I have struggled for years with letting just my body define me. I was the little girl at the public pool in a one-piece bathing suit because my friends told me I shouldn’t wear a two-piece because I “jiggled” too much. I was the teenager wearing an oversized t-shirt over my bathing suit because I didn’t want to be stared at like an exhibit on display. And up until last month, I was the woman too afraid to wear a bikini so that I wouldn’t offend anyone.

The truth is that I was offending only myself the entire time by thinking I wasn’t worthy enough of wearing what I wanted. I wasn’t speaking up for the little girl who ended up anorexic in second grade in an attempt to fit in. I wasn’t speaking up for the teenager who ended up turning to bulimia in an attempt for control. I wasn’t speaking up for the woman I’ve fought so strongly to become.

So I purchased a bikini online.
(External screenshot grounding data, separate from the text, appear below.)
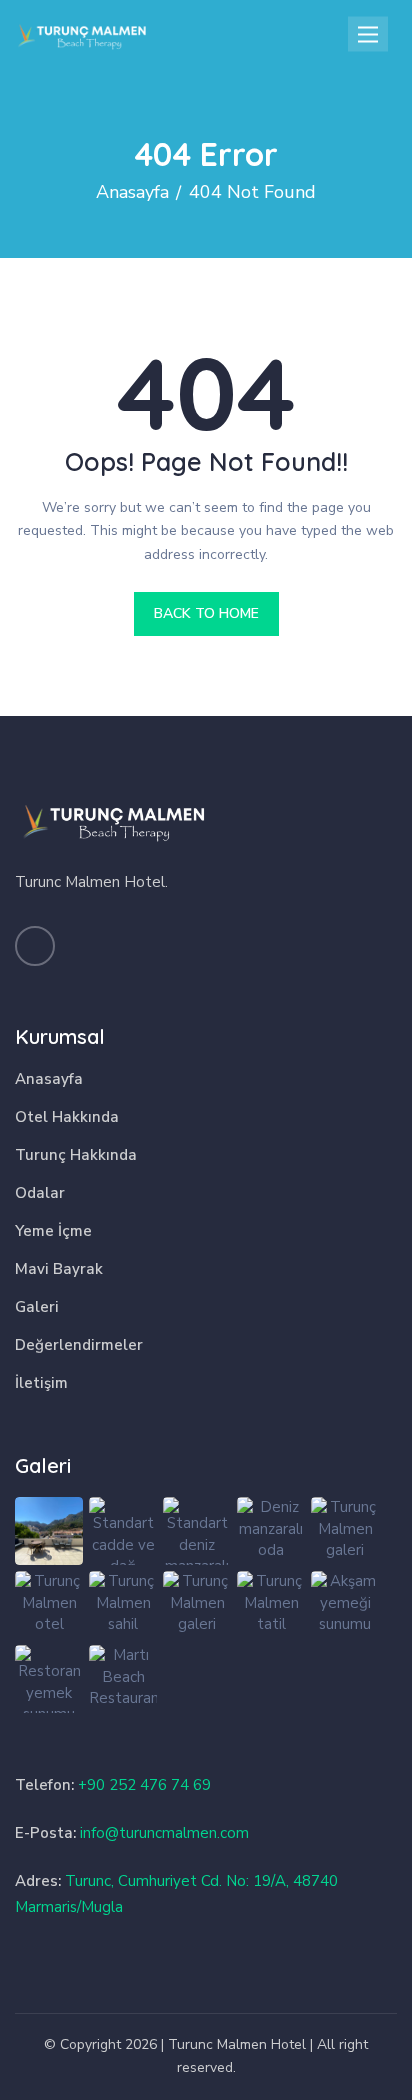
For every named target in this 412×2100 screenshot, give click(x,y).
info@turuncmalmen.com (164, 1833)
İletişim (41, 1383)
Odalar (40, 1193)
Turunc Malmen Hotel (237, 2044)
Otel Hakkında (67, 1117)
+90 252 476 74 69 (144, 1785)
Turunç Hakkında (76, 1155)
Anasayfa (49, 1079)
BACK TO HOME (206, 613)
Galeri (37, 1307)
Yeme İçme (53, 1231)
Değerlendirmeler (79, 1345)
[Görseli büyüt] (49, 1531)
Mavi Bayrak (59, 1269)
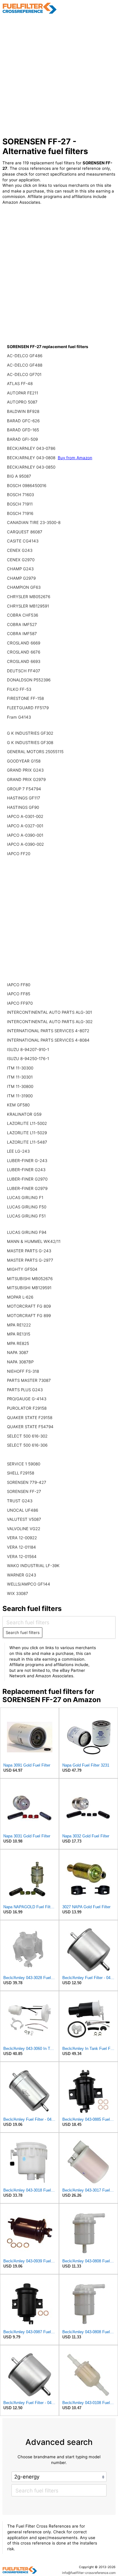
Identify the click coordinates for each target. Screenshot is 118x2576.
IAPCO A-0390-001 (25, 835)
Even walking into the store to pick it up I was anxious, as if there would be a crowd picketing with signs and pitchforks. When I tried it on in the dressing room, I had a moment that brought me to tears in all the best ways.  

I realized that my body–the body that gave life to my child, the body that has volunteered countless hours to causes that fuel my soul, the body that carried me to the top of the tallest building in Wisconsin twice–is worthy of being in a bikini… rolls, dimples, folds and all.

And much to my amazement, no one stared or snickered at me when I put that bikini on for the first time in public. I felt invincible. I jumped and splashed and enjoyed being in the moment with my husband and my son, who couldn’t have cared less about my attire. I jiggled and wiggled in all the wrong (and right) places. They love me despite my fat and maybe I should take a lesson from them and do the same.

I will continue to work out and eat better but it won’t be for everyone else. It will be for me, and for my boys, so that I can be healthier and live longer so we can be a family for as long as possible. I will never lose all of my fat, and I’m not sure if I want to any more. It’s taken me a long time to realize that I am more than my rolls and dimples and folds, but they are a beautiful part of the beautiful woman I’ve become.

To have a bikini body, you must follow three steps.

  1. Have a body.
  2. Put it in a bikini.
  3. Don’t apologize.
That last step is key. Never apologize for who you are, as you are exactly who you should be.